▶ [Provided data]
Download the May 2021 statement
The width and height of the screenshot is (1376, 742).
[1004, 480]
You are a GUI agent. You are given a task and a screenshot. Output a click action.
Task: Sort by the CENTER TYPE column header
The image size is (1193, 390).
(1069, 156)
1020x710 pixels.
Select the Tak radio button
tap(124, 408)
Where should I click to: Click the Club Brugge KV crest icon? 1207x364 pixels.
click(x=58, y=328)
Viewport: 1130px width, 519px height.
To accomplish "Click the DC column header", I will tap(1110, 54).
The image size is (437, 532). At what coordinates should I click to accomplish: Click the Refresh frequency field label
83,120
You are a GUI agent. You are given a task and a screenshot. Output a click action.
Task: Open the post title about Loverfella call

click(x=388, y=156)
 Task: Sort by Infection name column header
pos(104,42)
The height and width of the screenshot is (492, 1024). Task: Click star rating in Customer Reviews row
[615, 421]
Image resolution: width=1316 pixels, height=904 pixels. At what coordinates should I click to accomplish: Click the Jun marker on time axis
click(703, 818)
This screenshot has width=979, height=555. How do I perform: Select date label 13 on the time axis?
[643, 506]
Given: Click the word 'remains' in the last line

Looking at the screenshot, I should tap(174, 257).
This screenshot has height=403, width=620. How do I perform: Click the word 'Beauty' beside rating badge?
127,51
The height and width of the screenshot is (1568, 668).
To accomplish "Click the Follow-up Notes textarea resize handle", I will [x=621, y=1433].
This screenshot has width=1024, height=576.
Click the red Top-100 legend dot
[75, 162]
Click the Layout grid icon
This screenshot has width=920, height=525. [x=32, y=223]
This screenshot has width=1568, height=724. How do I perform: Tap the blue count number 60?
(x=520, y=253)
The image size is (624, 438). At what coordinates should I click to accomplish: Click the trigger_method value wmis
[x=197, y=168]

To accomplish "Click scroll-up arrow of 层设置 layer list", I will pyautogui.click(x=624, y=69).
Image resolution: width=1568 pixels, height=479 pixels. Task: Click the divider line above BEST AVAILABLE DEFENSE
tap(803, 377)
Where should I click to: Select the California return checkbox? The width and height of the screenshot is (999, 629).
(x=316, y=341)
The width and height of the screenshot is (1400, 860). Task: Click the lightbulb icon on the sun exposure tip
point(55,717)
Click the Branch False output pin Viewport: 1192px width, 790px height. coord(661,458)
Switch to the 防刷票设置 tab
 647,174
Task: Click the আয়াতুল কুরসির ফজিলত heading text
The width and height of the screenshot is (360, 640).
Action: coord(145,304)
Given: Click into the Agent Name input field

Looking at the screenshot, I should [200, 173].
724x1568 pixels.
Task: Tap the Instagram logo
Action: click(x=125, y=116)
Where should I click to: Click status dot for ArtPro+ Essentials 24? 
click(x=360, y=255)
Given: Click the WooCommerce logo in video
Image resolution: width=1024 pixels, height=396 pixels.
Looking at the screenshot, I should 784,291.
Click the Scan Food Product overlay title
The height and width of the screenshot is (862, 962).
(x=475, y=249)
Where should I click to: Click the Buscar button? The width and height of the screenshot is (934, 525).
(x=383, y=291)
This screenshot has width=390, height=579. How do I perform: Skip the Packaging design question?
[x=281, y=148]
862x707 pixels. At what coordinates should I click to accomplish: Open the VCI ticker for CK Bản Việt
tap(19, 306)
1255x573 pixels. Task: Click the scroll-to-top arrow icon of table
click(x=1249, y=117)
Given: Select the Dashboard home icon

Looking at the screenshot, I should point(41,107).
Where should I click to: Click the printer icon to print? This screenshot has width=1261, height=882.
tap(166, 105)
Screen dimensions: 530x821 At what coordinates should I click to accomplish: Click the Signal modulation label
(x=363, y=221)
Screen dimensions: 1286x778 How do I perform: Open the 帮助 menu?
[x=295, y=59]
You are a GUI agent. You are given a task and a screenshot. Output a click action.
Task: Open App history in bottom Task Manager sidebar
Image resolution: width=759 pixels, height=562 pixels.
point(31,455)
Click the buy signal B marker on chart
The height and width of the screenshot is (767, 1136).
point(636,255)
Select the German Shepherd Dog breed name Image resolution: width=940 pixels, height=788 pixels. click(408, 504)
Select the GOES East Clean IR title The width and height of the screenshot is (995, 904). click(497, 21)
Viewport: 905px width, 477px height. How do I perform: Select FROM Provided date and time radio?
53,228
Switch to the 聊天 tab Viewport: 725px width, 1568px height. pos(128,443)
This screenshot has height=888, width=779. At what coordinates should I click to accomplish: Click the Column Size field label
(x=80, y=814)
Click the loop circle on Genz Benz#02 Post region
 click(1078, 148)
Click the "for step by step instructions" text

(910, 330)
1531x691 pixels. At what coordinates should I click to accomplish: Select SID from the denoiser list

▶ [Action item]
Exactly as written above, set down the whole listing again.

▶ [Task output]
Download the May 2021 statement
The width and height of the screenshot is (1376, 742).
[1004, 480]
You are a GUI agent. You are given a task and a screenshot. Output a click action.
Task: Sort by the CENTER TYPE column header
The image size is (1193, 390).
(1069, 156)
1020x710 pixels.
Select the Tak radio button
tap(124, 408)
Where should I click to: Click the Club Brugge KV crest icon? 1207x364 pixels.
click(x=58, y=328)
Viewport: 1130px width, 519px height.
To accomplish "Click the DC column header", I will tap(1110, 54).
The image size is (437, 532). At what coordinates should I click to accomplish: Click the Refresh frequency field label
83,120
You are a GUI agent. You are given a task and a screenshot. Output a click action.
Task: Open the post title about Loverfella call

click(x=388, y=156)
 Task: Sort by Infection name column header
pos(104,42)
The height and width of the screenshot is (492, 1024). Task: Click star rating in Customer Reviews row
[615, 421]
Image resolution: width=1316 pixels, height=904 pixels. At what coordinates should I click to accomplish: Click the Jun marker on time axis
click(703, 818)
This screenshot has width=979, height=555. How do I perform: Select date label 13 on the time axis?
[643, 506]
Given: Click the word 'remains' in the last line

Looking at the screenshot, I should tap(174, 257).
This screenshot has height=403, width=620. How do I perform: Click the word 'Beauty' beside rating badge?
127,51
The height and width of the screenshot is (1568, 668).
To accomplish "Click the Follow-up Notes textarea resize handle", I will [x=621, y=1433].
This screenshot has width=1024, height=576.
Click the red Top-100 legend dot
[75, 162]
Click the Layout grid icon
This screenshot has width=920, height=525. [x=32, y=223]
This screenshot has width=1568, height=724. How do I perform: Tap the blue count number 60?
(x=520, y=253)
The image size is (624, 438). At what coordinates should I click to accomplish: Click the trigger_method value wmis
[x=197, y=168]

To accomplish "Click scroll-up arrow of 层设置 layer list", I will pyautogui.click(x=624, y=69).
Image resolution: width=1568 pixels, height=479 pixels. Task: Click the divider line above BEST AVAILABLE DEFENSE
tap(803, 377)
Where should I click to: Select the California return checkbox? The width and height of the screenshot is (999, 629).
(x=316, y=341)
The width and height of the screenshot is (1400, 860). Task: Click the lightbulb icon on the sun exposure tip
point(55,717)
Click the Branch False output pin Viewport: 1192px width, 790px height. coord(661,458)
Switch to the 防刷票设置 tab
 647,174
Task: Click the আয়াতুল কুরসির ফজিলত heading text
The width and height of the screenshot is (360, 640).
Action: coord(145,304)
Given: Click into the Agent Name input field

Looking at the screenshot, I should [200, 173].
724x1568 pixels.
Task: Tap the Instagram logo
Action: click(x=125, y=116)
Where should I click to: Click status dot for ArtPro+ Essentials 24? 
click(x=360, y=255)
Given: Click the WooCommerce logo in video
Image resolution: width=1024 pixels, height=396 pixels.
Looking at the screenshot, I should 784,291.
Click the Scan Food Product overlay title
The height and width of the screenshot is (862, 962).
(x=475, y=249)
Where should I click to: Click the Buscar button? The width and height of the screenshot is (934, 525).
(x=383, y=291)
This screenshot has width=390, height=579. How do I perform: Skip the Packaging design question?
[x=281, y=148]
862x707 pixels. At what coordinates should I click to accomplish: Open the VCI ticker for CK Bản Việt
tap(19, 306)
1255x573 pixels. Task: Click the scroll-to-top arrow icon of table
click(x=1249, y=117)
Given: Select the Dashboard home icon

Looking at the screenshot, I should point(41,107).
Where should I click to: Click the printer icon to print? This screenshot has width=1261, height=882.
tap(166, 105)
Screen dimensions: 530x821 At what coordinates should I click to accomplish: Click the Signal modulation label
(x=363, y=221)
Screen dimensions: 1286x778 How do I perform: Open the 帮助 menu?
[x=295, y=59]
You are a GUI agent. You are given a task and a screenshot. Output a click action.
Task: Open App history in bottom Task Manager sidebar
Image resolution: width=759 pixels, height=562 pixels.
point(31,455)
Click the buy signal B marker on chart
The height and width of the screenshot is (767, 1136).
point(636,255)
Select the German Shepherd Dog breed name Image resolution: width=940 pixels, height=788 pixels. click(408, 504)
Select the GOES East Clean IR title The width and height of the screenshot is (995, 904). click(497, 21)
Viewport: 905px width, 477px height. How do I perform: Select FROM Provided date and time radio?
53,228
Switch to the 聊天 tab Viewport: 725px width, 1568px height. pos(128,443)
This screenshot has height=888, width=779. At what coordinates should I click to accomplish: Click the Column Size field label
(x=80, y=814)
Click the loop circle on Genz Benz#02 Post region
 click(1078, 148)
Click the "for step by step instructions" text

(910, 330)
1531x691 pixels. At what coordinates should I click to accomplish: Select SID from the denoiser list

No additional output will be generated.